The eSciDoc development team has decided to use JBPM. In an experiment with ActiveBPEL, without using advanced tools (at the time of the experiment, the ActiveBPEL editor tool was not freely available), setting up a workflow involving interactions between two services took several days and editing 13 BPEL-related files as opposed to just editing one file with JBPM. Their thinking is that the eScieDoc developers will interview users to model the end users’ workflow needs, then create the workflow script in JBPM for that group.

Harris Corporation


Submitted a bid for NARA’s ERA system (records management archive) but were not successful. Harris Corp. is still working with FEDORA and is looking for other opportunities to use it in service integration proposals.
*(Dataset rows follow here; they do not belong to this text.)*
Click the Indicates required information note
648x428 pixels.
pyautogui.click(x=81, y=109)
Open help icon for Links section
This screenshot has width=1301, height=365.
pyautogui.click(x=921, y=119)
Harris Corp. is using the IBM engine (has both the human-in-the-loop and the process-to-process capabilities); it is arguably the most advanced out there, but it is still not mature as this field continues to grow. Existing engines “make it look easy” by limiting the kinds of workflow activities that can be done, and open source implementations are many steps back because the advanced tools are only now coming out.

U. of Hull: RepoMMan


The RepoMMan project seeks to give researchers some ‘extra services’ almost without them being aware of it: managing work in progress; access for themselves and small collaborative group; safety (backup) of work — and be as easy to use a network drive on their desktop plus interface for repository-related activities. The RepoMMan project is funded to bring a BPEL workflow to a FEDORA system to fulfill a part of this vision.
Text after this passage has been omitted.